SCUDO FISCALE, CONTRASTA CON NORME UE SU RICICLAGGIO E TERRORISMO

Lo scudo fiscale, contenuto nella legge n. 141, sarebbe in contrasto con la normativa europea riguardante la lotta al riciclaggio e al terrorismo perché stabilisce che “il rimpatrio o la regolamentazione si perfezionano con il pagamento dell’imposta e non possono in ogni caso costituire elemento utilizzabile a sfavore del contribuente” e perché inoltre “non comporta l’obbligo di segnalazione relativamente ai rimpatri” da parte dei mediatori finanziari di queste operazioni.
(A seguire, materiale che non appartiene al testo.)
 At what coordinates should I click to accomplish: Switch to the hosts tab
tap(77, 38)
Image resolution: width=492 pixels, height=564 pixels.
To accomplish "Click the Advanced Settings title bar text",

Lo sostiene, chiedendone conto in una interrogazione scritta presentata alla Commissione europea, Luigi de Magistris, europarlamentare dell’IdV. Si legge infatti nel documento che lo scudo fiscale appare “in manifesto contrasto con quanto affermato nel Regolamento CE n. 1781/2006 del 15 novembre 2006 che prevede l'obbligatorietà di comunicazione da parte del prestatore di servizi di pagamento (banca) dell'ordinante, in caso di trasferimento di fondi come previsto nella Direttiva 2005/60 del 26 ottobre 2005, per quanto riguarda le disposizioni relative alla prevenzione del riciclaggio e del finanziamento del terrorismo”.